=== EXERCISE ===
Scan each line of the records for the word "computer" and extract the ones that have it.

(Data extracted from a collection)
══════════════════════════════

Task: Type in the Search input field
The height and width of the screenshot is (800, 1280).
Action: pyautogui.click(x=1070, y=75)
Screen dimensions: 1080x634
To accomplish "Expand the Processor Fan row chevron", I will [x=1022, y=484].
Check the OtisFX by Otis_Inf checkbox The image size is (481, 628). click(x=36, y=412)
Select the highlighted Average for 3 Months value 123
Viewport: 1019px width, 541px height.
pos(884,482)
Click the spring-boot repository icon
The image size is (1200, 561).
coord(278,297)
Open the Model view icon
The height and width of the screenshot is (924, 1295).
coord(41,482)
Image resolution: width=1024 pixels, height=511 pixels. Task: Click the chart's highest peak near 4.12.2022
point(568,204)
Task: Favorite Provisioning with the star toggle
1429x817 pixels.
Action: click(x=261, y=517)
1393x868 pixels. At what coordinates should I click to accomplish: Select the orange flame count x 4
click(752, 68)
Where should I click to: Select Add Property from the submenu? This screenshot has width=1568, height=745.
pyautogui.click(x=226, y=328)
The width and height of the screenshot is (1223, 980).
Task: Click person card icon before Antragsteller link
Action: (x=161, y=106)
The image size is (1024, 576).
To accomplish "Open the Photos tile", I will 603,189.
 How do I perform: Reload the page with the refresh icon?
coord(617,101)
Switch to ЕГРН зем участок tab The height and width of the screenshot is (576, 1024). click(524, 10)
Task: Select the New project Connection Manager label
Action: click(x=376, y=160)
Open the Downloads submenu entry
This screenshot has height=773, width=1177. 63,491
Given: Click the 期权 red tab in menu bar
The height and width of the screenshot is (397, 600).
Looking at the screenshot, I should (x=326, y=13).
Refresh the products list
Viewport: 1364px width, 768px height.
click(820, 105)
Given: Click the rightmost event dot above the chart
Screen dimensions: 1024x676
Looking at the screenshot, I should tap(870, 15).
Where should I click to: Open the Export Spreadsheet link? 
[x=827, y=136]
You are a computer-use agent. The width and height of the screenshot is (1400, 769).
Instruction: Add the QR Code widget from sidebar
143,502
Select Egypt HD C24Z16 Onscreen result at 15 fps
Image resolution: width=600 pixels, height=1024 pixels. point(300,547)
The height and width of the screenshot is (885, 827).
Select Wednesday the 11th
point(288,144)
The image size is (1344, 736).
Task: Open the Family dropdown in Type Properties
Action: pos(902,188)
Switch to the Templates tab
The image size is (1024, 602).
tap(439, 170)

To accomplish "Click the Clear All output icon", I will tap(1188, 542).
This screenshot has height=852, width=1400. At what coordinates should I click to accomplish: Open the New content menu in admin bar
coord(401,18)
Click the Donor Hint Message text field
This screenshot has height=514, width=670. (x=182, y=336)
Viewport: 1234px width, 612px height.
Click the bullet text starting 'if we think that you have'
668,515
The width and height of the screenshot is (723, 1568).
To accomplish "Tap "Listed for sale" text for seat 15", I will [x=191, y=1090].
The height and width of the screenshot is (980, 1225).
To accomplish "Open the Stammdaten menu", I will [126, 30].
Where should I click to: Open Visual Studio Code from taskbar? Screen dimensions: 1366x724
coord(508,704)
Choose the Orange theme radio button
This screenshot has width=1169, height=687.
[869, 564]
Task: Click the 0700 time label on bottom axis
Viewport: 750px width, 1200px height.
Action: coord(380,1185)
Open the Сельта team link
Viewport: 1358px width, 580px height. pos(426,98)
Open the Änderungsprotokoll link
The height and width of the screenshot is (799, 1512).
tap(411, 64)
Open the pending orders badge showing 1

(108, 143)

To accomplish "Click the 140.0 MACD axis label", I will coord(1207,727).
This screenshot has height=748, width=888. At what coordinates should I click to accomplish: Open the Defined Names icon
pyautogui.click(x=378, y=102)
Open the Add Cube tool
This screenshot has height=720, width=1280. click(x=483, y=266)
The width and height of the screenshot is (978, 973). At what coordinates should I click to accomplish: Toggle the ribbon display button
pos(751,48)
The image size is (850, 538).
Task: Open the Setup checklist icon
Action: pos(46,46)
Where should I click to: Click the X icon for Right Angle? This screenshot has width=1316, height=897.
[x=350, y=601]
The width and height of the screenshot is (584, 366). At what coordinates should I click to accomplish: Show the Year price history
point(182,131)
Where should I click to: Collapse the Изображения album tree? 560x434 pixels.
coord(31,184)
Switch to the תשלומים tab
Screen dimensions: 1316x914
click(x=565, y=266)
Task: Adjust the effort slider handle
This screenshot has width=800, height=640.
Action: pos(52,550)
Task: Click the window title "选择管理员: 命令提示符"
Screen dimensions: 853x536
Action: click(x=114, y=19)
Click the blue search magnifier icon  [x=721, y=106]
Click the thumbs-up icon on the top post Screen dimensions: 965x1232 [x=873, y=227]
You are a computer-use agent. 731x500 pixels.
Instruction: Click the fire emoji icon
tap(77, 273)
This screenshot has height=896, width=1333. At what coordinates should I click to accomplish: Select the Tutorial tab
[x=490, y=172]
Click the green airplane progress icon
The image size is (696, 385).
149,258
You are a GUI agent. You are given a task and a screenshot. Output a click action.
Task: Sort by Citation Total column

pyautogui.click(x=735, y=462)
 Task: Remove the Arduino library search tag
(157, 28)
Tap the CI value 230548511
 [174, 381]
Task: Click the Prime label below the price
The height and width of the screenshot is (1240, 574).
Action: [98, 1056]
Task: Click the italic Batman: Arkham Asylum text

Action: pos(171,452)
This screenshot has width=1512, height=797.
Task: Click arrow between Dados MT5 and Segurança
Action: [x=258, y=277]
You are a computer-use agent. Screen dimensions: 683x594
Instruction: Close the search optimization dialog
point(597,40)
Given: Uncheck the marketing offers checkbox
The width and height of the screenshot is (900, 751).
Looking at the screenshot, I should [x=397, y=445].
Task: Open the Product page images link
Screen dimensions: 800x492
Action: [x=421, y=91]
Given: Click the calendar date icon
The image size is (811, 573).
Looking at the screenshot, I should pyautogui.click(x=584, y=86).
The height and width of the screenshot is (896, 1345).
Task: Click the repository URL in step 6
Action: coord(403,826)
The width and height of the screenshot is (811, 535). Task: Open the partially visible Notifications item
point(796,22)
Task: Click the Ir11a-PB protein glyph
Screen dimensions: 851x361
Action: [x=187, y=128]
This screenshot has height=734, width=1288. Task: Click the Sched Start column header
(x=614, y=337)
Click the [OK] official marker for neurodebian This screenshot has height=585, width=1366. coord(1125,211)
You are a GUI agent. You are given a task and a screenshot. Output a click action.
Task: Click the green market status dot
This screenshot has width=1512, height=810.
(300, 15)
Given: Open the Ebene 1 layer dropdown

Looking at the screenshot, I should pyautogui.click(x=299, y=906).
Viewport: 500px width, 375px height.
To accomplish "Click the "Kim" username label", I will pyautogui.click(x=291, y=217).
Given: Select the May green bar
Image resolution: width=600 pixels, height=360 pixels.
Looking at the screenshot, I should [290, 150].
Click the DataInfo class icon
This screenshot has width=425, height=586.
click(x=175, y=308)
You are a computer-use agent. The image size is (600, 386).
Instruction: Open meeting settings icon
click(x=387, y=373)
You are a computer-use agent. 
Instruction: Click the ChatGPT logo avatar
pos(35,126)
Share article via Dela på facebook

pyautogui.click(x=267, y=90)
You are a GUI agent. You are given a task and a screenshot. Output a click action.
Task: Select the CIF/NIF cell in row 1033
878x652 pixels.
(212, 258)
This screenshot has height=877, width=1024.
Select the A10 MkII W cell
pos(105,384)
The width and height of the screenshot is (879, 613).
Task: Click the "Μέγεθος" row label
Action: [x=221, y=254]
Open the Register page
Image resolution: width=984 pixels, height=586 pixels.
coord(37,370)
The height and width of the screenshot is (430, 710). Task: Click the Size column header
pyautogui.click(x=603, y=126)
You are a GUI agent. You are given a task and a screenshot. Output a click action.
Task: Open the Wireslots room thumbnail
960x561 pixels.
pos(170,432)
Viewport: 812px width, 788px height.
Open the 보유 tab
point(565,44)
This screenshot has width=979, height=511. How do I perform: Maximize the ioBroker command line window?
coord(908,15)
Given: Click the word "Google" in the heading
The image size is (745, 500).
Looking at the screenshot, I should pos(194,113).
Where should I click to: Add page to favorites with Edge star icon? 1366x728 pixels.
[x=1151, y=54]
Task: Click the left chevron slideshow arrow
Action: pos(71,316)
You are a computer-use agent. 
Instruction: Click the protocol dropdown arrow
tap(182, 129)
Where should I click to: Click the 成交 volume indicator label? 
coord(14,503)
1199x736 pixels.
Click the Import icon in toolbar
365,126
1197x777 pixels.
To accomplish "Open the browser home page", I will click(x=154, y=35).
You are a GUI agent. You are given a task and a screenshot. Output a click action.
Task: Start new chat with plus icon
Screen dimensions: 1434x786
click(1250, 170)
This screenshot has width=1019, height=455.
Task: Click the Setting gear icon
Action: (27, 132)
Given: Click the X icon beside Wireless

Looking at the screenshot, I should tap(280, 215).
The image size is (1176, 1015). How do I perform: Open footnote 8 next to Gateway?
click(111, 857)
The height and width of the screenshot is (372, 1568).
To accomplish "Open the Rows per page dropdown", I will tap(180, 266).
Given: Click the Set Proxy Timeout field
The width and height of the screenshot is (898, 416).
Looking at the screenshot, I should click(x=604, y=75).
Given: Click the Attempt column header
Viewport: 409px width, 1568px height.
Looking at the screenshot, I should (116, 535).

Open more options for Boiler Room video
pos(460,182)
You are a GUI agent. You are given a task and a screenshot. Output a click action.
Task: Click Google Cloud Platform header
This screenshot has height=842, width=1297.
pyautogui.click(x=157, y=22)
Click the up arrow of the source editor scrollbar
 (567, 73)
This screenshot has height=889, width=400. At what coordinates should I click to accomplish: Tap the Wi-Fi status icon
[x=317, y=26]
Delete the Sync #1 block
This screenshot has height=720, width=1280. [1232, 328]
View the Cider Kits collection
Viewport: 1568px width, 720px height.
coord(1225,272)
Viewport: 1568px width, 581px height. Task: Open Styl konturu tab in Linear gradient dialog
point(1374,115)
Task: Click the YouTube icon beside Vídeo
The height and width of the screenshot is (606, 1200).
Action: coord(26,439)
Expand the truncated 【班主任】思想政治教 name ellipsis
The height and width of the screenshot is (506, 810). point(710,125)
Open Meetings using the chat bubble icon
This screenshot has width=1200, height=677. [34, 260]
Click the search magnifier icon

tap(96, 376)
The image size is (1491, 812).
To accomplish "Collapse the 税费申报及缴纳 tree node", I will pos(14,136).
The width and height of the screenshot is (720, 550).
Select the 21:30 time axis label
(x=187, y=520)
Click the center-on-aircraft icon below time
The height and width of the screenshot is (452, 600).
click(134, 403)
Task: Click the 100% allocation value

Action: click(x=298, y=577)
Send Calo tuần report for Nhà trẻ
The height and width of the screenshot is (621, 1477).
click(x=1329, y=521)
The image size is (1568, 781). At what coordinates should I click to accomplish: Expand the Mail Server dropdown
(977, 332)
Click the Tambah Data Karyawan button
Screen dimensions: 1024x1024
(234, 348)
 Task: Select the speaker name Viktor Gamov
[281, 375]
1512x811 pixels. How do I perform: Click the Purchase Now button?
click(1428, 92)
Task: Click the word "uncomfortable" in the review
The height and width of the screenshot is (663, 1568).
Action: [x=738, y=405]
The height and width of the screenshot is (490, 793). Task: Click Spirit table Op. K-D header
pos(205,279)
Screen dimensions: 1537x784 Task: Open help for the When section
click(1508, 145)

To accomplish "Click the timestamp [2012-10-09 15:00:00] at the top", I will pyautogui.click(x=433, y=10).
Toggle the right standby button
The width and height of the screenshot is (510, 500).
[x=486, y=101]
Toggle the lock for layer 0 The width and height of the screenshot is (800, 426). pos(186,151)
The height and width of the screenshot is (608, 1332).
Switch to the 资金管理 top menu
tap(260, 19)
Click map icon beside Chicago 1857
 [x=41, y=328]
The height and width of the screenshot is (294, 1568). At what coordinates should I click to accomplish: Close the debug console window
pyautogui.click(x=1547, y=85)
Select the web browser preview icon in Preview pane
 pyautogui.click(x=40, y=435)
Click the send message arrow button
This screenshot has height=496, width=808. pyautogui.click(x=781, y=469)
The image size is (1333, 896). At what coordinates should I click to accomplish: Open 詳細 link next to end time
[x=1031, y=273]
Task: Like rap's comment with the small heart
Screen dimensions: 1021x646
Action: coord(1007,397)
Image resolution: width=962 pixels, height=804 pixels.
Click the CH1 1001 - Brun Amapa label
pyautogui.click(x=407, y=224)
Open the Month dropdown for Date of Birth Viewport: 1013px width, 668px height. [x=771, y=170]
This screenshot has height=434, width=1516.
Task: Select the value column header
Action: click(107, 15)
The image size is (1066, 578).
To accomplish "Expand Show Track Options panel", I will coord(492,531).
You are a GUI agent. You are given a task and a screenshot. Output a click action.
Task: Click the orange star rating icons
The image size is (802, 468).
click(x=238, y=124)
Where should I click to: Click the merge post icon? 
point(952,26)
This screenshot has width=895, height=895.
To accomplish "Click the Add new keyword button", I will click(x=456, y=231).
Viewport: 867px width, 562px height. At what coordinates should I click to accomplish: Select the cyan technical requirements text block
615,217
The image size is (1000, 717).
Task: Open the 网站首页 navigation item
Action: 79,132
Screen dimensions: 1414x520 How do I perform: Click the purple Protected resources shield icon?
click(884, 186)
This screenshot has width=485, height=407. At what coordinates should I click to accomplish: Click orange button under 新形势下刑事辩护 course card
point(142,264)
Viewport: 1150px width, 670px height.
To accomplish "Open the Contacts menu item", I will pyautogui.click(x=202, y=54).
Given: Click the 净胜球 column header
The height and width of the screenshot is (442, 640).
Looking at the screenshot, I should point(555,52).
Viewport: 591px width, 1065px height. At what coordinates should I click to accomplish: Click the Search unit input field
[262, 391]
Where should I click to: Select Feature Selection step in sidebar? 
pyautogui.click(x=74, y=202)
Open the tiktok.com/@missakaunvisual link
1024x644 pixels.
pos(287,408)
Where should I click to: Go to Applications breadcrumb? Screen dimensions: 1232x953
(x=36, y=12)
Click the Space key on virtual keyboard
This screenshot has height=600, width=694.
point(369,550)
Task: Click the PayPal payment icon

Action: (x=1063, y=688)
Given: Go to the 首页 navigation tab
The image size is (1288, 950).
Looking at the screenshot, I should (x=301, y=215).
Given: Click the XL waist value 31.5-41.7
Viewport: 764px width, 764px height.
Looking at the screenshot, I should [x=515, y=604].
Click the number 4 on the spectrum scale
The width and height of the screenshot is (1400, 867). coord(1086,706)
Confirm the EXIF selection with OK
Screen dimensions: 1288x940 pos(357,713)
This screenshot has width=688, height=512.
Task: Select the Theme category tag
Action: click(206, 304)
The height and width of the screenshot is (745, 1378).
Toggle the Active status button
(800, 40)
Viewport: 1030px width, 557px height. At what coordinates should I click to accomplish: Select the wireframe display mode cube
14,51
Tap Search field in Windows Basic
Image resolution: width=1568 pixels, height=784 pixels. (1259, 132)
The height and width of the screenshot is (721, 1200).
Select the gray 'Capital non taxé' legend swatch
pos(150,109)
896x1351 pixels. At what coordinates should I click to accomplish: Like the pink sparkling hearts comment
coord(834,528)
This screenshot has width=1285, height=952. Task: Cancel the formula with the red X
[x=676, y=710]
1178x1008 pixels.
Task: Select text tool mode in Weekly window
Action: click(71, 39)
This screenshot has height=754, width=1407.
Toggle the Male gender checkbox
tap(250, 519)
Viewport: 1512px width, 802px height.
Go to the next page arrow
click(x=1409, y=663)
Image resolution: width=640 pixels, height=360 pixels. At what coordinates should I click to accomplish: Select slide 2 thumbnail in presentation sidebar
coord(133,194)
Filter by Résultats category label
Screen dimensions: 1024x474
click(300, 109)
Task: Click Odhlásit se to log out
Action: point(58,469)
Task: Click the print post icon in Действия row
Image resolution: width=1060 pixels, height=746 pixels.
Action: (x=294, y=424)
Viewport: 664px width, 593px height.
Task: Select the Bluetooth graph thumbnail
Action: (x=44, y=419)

══════════════════════════════

=== SOLUTION BELOW ===
You are a computer-use agent. The width and height of the screenshot is (1400, 769).
You are a computer-use agent. 731x500 pixels.
You are a computer-use agent. Screen dimensions: 683x594
You are a computer-use agent. The image size is (600, 386).
You are a computer-use agent. 
You are a computer-use agent. 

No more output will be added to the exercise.